Although Hashimoto’s thyroiditis is well known to be associated with many systemic autoimmune diseases such as primary Sjögren’s syndrome, systemic lupus erythematosus, and rheumatoid arthritis, possibly due to a common genetic background, it is less clear whether a similar association may also be present for spondyloarthritis [13]. If there is really an association between SpA and autoimmune thyroid diseases, this might be due to common genetic pathogenic mechanisms predisposing to these two disorders.
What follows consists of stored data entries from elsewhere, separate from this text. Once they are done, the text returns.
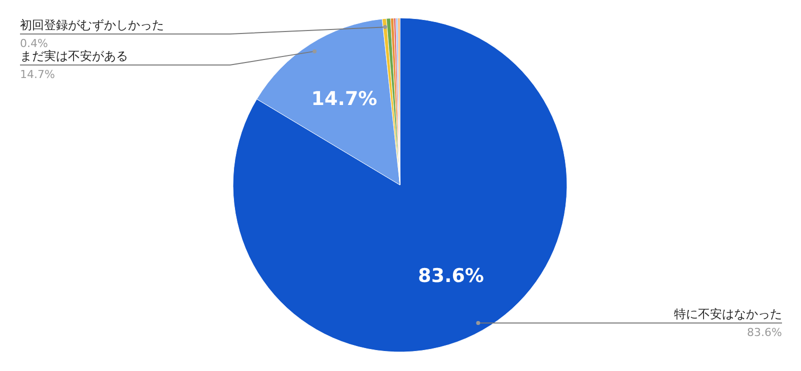 Image resolution: width=801 pixels, height=371 pixels. Describe the element at coordinates (74, 56) in the screenshot. I see `slice-label: まだ実は不安がある` at that location.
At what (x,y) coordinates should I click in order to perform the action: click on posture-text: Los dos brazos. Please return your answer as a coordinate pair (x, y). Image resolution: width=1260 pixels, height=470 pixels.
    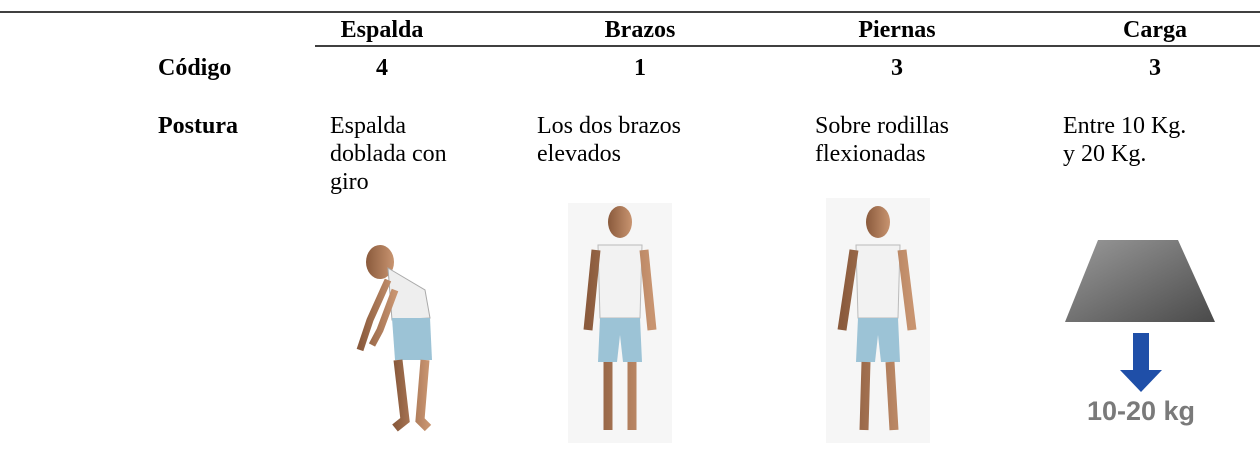
    Looking at the image, I should click on (609, 126).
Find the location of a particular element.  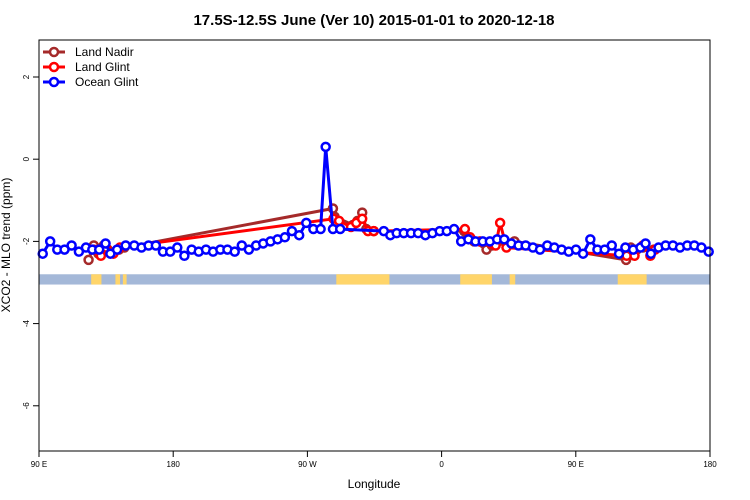

x-axis: 90 E 180 90 W 0 90 E 180 is located at coordinates (374, 460).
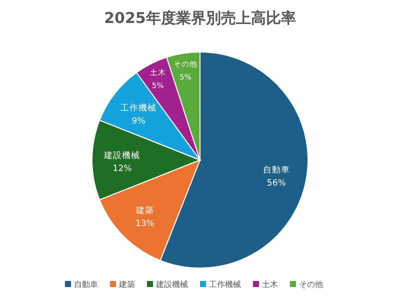 This screenshot has height=300, width=400. I want to click on chart-title: 2025年度業界別売上高比率, so click(200, 18).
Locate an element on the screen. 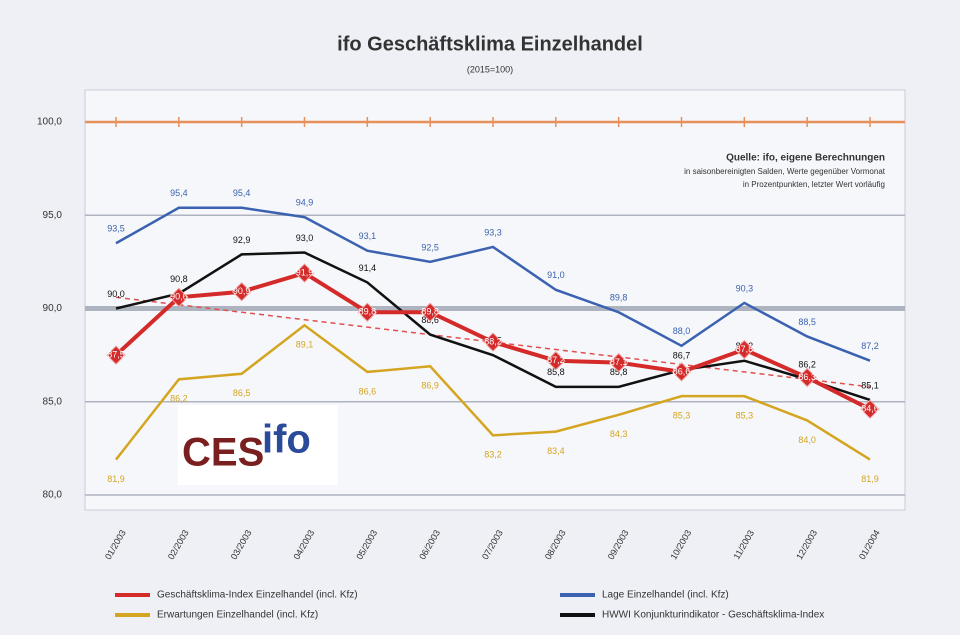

Since the frequency of HLA-B27 has been suggested to be important in the pathogenesis of SpA contributing to 20.1% of spondyloarthritis heritability [14] [15], was reported to be four times higher in autoimmune endocrinopathies than in healthy controls [16], HLA-B27 positivity may also have an additional role in the pathogenesis of HT [13]. More recently, another molecule known as cytotoxic T-lymphocyte antigen 4 (CTLA-4) that have been implicated specifically in the pathogenesis of HT [17] [18]. Indeed, Toussirot et al. [19] reported that this same molecule was implicated in the pathogenesis of SpA. Therefore, it may be speculated that both HLA-B27 and CTLA-4 may contribute to the coexistence of these two diseases, possibly playing a role in the pathogenesis of both SpA and HT [13].
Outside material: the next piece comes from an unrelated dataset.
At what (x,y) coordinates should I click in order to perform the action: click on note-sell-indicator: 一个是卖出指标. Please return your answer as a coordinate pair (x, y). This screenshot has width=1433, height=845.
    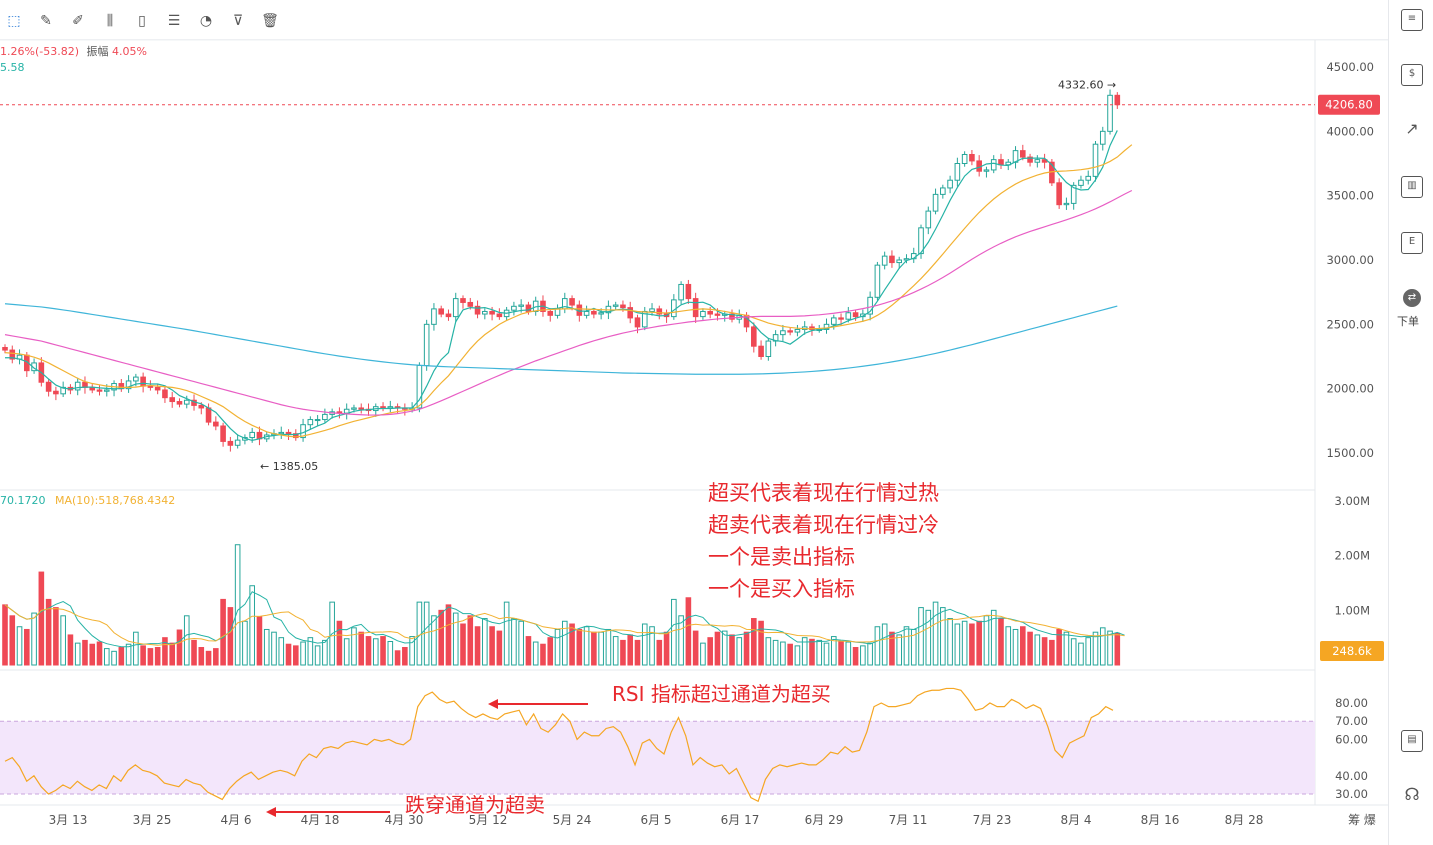
    Looking at the image, I should click on (782, 557).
Our patient was treated with NSAIDs and csDMARDs (methotrexate), however no specific recommendations for peripheral spondyloarthritis management have been published. The ASAS-EULAR recommendations for axial SpA management [20] include recommendations for management of peripheral manifestations [10]. The EULAR management recommendations mainly deal with peripheral arthritis. A step-up treatment schedule is proposed, starting with NSAIDs, followed by csDMARDs (with methotrexate as the anchor drug), then biological agents, usually a TNF blocker [20]. NSAIDs are widely used in daily clinical practice for the initial treatment of any type of arthritis, and also recommended as the initial treatment choice in patients with peripheral enthesitis or dactylitis, despite the absence of specific studies. In patients with persistently active disease because of an inadequate response to the initial therapy, a csDMARDs, such as sulfasalazine (2 to 3 g daily), methotrexate (MTX, up to 25 mg once weekly) or leflunomide (20 mg daily), can be initiated [11].

4. Conclusion

To our knowledge, this is the first case report showing the association of late onset peripheral spondyloarthritis and Hashimoto’s thyroiditis. As mentioned above, the relationship between SpA and HT may be related to the presence of a genetic background predisposing to both diseases. In our case, the presence of HLA-B27 was an essential argument for the diagnosis.

Conflicts of Interest

The authors declare no conflicts of interest regarding the publication of this paper.